Professor Schaefer? Friends raising money to endow chair at UM, Hopkins

October 29, 1994|By C. Fraser Smith | C. Fraser Smith,Sun Staff Writer

Friends of the 58th governor of Maryland are asking wealthy backers to bankroll his return to private life as Professor William Donald Schaefer.

An effort is well under way to raise $2.5 million for a professorship to be shared at the outset by the University of Maryland College Park and the Johns Hopkins University in Baltimore.

The first occupant of the William Donald Schaefer Chair in Public Policy would be . . . William Donald Schaefer.

After months of fretting about how the energetic governor would make it in retirement after more than 40 years of public life, his friends hit upon the professorship idea.

They believe Mr. Schaefer's experience, including 15 years as mayor of Baltimore, would make him a smash in the classroom.

Mr. Schaefer, who turns 73 next week, received a law degree from theUniversity of Baltimore in 1942.

The universities also would draw on his prestige in their fund-raising efforts and on his continuing desire to work on such problems as housing and urban development, along with other policy issues.

A copy of the proposal, obtained by The Sun, anticipates that Mr. Schaefer would accept the position. But organizers of the fund drive say he has not made a final decision. The governor is in Asia and was not available for comment.

A salary for the post, as yet undetermined, would be covered by interest earned on the endowment.

Already prominent in Maryland on everything from buildings to bridges, the governor's name would appear on a chair -- the term given by universities to positions of status with handsome funding. The University of Maryland's largest endowment for a professorship is now $1.5 million.

The chair and $2 million of the endowment would be at College Park, but the occupant would have an office at Hopkins in Baltimore. About $500,000 would be provided for expenses and other administrative costs for up to five years at Hopkins,

About $800,000 has been raised, fund-raisers said.

If Mr. Schaefer took the job, he would stay for as long as he wanted, lecturing, conducting seminars, speaking on public -Z issues, writing and working on projects.

"He would be a real asset in terms of his involvement with students.Precisely what he does will depend on his interests and our needs," said Hopkins President William C. Richardson.

"You wouldn't necessarily ask him to teach a class of 50 students, but you might ask him to work in a seminar setting, to work on projects and serve as an adviser on a whole range of projects," Dr. Richardson said.

"I would attend those lectures," said R. Robert Linowes, a Bethesda zoning lawyer who said he suggested the idea months ago to Mr. Schaefer.

"I think he would be fantastic. I'm in awe of what he knows and understands and how he evaluates situations -- better than anyone I've ever seen."

Mr.
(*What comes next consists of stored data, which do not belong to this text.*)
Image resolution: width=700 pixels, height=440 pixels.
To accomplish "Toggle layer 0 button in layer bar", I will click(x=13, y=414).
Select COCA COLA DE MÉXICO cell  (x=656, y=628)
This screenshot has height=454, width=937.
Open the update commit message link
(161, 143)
Linowes said that he has not been asked to contribute but that he has been invited to a Nov. 13 fund-raising luncheon at the Metropolitan Club in Washington.
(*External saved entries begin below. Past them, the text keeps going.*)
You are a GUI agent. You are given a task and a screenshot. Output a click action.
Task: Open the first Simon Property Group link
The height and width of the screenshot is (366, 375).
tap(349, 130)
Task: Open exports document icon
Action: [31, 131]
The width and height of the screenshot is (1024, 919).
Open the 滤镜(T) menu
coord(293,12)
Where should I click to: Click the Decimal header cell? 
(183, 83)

In the initial round of solicitations, about 15 individuals and corporations were asked to consider presenting gifts. Baltimore

Gas and Electric Co. pledged $75,000 at its Oct. 21 board meeting. And the Abell Foundation's board agreed to a grant of $100,000.

The personal fund raising has been conducted by Lainy Lebow-Sachs, a Schaefer aide, and Donald N. Langenberg, chancellor of the University of Maryland System. They have been handing out an elegantly printed brochure explaining the objectives of the fund drive and the procedures to be followed in establishing the position.

"It's going extremely well," said Ms. Lebow-Sachs, who said she is working as a volunteer.

Asked whether she thought there was a problem soliciting contributions from executives while Mr. Schaefer is still in office, she said, "We're making the calls now, but a lot of people don't answer right away. Most of the pledges will come after the election. But we have to start sometime."

Not all of the businesses contacted by the team have made pledges, and one associate of the governor's likened the idea to "buying a crutch for a lame duck."

But everyone who spoke for the record endorsed the idea enthusiastically.

"We really are grateful for his years of service, and as one of the largest companies in the city and the state, we feel it's an honor to contribute," said Arthur J. Slusark, spokesman for BGE. The money, he said, comes from stockholders' funds, not from utility customers.

The fund raising is being directed by John K. Martin, president of the University of Maryland Foundation at College Park. After Mr. Schaefer left the post, Mr. Martin said, the legacy would be a rich one for the university.

"As we try to recruit good people in a national and international environment," he said. "we have to be competitive with what other universities are offering." Virginia, he said, offers matching grants for private money raised for chairs at state institutions. The University of Virginia has about 100 such chairs, many more than Maryland has.

"Endowed chairs haven't been a focus of fund raising for us, but they very much need to be. I think the governor's tickled with the prospect that this new chair will help us attract a world-class faculty member."